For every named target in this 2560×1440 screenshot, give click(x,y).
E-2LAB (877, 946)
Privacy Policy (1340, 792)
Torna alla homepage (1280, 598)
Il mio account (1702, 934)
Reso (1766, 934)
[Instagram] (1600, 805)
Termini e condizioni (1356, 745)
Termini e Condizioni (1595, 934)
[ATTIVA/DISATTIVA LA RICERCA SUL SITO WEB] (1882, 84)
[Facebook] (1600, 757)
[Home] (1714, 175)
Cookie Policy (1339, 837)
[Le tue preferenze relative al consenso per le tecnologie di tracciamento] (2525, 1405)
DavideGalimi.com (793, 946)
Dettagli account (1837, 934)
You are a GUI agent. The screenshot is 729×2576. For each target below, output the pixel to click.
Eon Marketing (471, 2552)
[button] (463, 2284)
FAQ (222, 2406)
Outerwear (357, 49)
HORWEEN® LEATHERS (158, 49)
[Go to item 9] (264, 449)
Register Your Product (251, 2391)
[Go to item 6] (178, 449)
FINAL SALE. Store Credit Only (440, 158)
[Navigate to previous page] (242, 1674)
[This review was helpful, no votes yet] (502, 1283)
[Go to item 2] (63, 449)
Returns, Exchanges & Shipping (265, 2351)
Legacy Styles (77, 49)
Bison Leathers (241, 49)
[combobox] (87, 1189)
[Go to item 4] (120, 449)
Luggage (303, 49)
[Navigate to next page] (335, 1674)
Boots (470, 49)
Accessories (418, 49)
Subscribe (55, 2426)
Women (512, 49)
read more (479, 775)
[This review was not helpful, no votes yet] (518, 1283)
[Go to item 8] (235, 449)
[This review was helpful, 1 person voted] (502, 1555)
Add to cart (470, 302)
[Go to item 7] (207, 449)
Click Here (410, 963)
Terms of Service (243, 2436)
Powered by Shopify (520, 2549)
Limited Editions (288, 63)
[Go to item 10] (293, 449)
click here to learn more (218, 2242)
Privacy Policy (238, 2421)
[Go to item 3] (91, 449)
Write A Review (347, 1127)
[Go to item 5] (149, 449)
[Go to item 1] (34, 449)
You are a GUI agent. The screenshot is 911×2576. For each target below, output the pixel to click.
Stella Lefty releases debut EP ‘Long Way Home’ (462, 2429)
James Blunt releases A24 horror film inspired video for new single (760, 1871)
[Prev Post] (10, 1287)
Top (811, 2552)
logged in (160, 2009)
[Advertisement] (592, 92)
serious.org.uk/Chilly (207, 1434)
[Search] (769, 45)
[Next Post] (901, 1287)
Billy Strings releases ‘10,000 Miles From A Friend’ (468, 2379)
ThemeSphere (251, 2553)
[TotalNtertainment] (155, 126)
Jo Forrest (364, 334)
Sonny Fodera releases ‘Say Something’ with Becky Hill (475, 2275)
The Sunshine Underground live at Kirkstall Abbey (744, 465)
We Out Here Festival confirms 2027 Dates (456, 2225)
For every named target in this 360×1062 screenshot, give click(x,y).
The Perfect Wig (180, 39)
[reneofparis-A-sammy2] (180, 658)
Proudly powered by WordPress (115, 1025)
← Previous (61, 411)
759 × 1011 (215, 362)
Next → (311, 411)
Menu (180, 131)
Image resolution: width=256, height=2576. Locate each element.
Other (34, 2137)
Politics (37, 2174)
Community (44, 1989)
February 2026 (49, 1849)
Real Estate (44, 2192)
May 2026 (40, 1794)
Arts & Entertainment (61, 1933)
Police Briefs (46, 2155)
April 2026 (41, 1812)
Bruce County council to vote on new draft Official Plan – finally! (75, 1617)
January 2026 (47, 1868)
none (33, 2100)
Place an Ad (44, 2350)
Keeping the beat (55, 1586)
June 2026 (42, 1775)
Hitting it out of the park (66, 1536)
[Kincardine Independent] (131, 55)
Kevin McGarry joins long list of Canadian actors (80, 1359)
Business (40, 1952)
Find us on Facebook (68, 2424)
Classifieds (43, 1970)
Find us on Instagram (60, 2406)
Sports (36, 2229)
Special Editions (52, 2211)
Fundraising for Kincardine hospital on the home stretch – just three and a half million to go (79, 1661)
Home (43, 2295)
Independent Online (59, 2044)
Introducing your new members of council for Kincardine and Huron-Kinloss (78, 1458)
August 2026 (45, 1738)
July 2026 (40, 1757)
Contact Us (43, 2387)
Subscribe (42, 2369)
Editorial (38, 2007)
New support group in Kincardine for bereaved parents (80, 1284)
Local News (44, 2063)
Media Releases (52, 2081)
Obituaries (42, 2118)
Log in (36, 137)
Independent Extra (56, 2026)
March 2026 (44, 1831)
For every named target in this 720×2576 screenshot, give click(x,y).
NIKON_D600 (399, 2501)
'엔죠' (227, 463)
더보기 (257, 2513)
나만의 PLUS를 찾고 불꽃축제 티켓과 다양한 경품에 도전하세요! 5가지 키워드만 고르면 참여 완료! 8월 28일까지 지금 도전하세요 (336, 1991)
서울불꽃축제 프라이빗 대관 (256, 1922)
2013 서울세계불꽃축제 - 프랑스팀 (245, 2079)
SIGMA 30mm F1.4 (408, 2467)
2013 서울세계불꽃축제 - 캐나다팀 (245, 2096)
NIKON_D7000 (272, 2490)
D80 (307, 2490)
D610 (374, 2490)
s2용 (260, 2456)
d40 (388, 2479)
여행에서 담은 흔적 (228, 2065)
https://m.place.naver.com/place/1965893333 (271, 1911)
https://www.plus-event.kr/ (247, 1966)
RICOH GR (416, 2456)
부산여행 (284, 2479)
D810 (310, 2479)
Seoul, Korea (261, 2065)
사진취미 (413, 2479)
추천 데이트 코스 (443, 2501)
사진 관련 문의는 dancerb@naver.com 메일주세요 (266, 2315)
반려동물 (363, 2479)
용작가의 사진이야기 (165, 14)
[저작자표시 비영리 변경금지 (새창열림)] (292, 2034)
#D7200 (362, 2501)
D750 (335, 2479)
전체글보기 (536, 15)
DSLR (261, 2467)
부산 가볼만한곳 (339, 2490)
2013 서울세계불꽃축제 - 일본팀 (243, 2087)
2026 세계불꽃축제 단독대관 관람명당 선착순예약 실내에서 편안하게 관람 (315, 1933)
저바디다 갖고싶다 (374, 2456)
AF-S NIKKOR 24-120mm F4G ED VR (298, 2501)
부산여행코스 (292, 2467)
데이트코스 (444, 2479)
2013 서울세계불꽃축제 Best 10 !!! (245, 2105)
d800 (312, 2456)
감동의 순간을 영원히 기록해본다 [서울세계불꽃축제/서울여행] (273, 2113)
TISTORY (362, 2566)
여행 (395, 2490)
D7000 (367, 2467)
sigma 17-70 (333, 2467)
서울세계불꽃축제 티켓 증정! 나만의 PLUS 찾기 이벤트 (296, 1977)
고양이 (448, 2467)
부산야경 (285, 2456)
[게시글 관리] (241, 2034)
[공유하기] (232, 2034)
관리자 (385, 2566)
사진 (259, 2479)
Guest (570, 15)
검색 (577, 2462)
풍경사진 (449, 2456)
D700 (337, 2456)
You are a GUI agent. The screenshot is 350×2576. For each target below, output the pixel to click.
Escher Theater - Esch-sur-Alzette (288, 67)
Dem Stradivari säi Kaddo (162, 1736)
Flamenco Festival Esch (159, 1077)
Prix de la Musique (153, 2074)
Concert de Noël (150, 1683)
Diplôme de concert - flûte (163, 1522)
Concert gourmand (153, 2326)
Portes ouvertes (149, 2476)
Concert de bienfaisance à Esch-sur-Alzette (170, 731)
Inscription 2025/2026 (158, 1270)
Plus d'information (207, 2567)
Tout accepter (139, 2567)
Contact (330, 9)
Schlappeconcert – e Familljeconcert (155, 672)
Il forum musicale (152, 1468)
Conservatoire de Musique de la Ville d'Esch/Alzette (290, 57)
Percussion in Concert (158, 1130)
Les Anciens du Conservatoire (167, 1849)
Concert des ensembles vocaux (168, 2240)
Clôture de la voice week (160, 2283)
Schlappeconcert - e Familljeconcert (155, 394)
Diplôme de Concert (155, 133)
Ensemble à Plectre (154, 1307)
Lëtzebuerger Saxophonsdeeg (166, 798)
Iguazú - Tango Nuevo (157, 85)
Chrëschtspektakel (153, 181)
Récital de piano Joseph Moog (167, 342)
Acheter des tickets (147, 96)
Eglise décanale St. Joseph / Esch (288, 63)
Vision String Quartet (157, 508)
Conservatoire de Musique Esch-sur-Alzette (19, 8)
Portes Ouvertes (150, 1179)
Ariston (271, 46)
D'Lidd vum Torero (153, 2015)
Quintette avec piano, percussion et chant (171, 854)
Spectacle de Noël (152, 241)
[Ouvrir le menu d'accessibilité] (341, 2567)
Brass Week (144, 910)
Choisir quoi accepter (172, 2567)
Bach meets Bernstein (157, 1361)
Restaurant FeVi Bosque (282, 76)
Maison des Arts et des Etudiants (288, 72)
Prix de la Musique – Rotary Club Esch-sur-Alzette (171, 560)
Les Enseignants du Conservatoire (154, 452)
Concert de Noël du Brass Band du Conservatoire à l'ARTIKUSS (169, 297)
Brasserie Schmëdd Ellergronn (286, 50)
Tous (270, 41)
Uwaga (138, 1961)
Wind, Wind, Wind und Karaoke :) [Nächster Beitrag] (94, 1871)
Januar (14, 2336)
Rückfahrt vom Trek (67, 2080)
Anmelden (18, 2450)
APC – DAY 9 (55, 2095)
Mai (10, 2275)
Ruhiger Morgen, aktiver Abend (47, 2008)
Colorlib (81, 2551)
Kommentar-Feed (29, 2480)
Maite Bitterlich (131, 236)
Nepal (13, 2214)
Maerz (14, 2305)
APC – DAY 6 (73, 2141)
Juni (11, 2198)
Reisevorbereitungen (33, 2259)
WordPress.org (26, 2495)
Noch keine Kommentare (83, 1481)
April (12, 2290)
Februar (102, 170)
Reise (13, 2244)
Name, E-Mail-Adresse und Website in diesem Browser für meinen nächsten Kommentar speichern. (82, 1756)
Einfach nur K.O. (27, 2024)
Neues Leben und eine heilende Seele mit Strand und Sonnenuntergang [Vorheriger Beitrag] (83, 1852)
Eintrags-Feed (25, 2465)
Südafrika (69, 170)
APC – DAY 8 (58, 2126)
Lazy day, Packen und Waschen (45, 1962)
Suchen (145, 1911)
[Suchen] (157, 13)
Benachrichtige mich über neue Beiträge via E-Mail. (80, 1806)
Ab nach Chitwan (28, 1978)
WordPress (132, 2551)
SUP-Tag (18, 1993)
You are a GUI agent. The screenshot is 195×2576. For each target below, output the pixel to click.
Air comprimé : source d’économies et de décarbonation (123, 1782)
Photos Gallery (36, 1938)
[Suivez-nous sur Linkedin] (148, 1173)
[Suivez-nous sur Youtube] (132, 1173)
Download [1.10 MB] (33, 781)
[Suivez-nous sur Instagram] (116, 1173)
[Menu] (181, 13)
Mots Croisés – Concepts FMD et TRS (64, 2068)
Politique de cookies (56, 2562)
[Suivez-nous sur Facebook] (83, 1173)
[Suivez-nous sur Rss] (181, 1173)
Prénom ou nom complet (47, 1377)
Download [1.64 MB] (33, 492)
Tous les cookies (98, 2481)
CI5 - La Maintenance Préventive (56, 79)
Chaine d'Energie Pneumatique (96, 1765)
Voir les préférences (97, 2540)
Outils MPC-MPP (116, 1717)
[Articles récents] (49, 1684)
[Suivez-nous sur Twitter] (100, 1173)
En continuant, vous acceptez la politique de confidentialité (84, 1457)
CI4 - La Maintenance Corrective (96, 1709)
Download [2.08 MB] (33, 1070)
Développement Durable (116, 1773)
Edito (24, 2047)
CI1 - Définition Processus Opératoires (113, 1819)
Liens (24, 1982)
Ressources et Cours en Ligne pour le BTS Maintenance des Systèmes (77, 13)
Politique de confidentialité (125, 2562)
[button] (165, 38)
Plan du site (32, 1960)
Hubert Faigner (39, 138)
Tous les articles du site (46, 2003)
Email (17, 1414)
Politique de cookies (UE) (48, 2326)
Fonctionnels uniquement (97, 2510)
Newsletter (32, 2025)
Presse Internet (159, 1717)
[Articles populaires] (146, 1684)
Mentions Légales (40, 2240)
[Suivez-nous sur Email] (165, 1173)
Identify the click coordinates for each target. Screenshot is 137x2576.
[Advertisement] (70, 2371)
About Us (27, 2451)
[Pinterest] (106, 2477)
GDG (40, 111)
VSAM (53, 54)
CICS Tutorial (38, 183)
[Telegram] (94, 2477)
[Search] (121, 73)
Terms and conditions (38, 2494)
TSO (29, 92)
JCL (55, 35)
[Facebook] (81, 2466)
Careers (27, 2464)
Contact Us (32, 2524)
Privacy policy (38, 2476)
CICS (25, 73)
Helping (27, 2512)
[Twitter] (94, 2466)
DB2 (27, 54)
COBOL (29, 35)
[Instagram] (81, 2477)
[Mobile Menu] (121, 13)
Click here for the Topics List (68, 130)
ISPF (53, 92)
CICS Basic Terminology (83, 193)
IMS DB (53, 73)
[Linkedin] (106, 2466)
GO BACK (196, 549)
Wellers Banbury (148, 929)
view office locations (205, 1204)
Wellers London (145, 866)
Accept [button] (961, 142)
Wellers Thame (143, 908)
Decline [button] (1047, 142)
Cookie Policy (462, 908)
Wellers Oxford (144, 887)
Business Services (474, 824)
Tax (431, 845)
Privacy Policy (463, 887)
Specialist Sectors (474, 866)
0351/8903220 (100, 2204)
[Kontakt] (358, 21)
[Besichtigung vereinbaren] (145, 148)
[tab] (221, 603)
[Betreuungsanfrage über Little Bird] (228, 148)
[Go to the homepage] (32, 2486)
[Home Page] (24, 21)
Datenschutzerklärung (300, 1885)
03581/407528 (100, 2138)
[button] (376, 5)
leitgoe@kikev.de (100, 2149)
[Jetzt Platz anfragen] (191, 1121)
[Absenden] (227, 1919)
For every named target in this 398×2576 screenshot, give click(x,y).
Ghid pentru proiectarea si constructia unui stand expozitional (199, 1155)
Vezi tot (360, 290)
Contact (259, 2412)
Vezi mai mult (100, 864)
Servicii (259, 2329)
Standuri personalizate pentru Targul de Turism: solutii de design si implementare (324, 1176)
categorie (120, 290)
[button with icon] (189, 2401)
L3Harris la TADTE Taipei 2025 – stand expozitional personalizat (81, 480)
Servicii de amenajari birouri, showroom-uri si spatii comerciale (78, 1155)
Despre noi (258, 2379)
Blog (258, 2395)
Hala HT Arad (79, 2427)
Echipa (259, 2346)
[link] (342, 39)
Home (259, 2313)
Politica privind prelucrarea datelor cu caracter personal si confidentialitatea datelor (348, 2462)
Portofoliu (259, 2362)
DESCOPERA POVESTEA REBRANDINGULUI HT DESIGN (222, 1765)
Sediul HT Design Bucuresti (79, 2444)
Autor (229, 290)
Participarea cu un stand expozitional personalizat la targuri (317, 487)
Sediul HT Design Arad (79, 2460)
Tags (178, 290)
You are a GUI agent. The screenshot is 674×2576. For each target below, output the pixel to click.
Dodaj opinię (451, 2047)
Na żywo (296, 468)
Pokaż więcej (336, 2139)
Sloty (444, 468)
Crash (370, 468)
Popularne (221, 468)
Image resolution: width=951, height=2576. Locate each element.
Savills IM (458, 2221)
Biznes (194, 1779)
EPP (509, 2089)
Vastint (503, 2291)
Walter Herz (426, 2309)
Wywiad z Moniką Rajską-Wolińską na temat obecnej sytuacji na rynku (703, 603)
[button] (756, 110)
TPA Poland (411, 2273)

WHAT TO WORK ON:
Transcribe the material exactly, stopping after the "[This review was not" line.

SOLUTION FOR THIS PROBLEM:
For every named target in this 2560×1440 screenshot, give click(x,y).
E-2LAB (877, 946)
Privacy Policy (1340, 792)
Torna alla homepage (1280, 598)
Il mio account (1702, 934)
Reso (1766, 934)
[Instagram] (1600, 805)
Termini e condizioni (1356, 745)
Termini e Condizioni (1595, 934)
[ATTIVA/DISATTIVA LA RICERCA SUL SITO WEB] (1882, 84)
[Facebook] (1600, 757)
[Home] (1714, 175)
Cookie Policy (1339, 837)
[Le tue preferenze relative al consenso per le tecnologie di tracciamento] (2525, 1405)
DavideGalimi.com (793, 946)
Dettagli account (1837, 934)
You are a GUI agent. The screenshot is 729×2576. For each target below, output the pixel to click.
Eon Marketing (471, 2552)
[button] (463, 2284)
FAQ (222, 2406)
Outerwear (357, 49)
HORWEEN® LEATHERS (158, 49)
[Go to item 9] (264, 449)
Register Your Product (251, 2391)
[Go to item 6] (178, 449)
FINAL SALE. Store Credit Only (440, 158)
[Navigate to previous page] (242, 1674)
[This review was helpful, no votes yet] (502, 1283)
[Go to item 2] (63, 449)
Returns, Exchanges & Shipping (265, 2351)
Legacy Styles (77, 49)
Bison Leathers (241, 49)
[combobox] (87, 1189)
[Go to item 4] (120, 449)
Luggage (303, 49)
[Navigate to next page] (335, 1674)
Boots (470, 49)
Accessories (418, 49)
Subscribe (55, 2426)
Women (512, 49)
read more (479, 775)
[This review was not helpful, no votes yet] (518, 1283)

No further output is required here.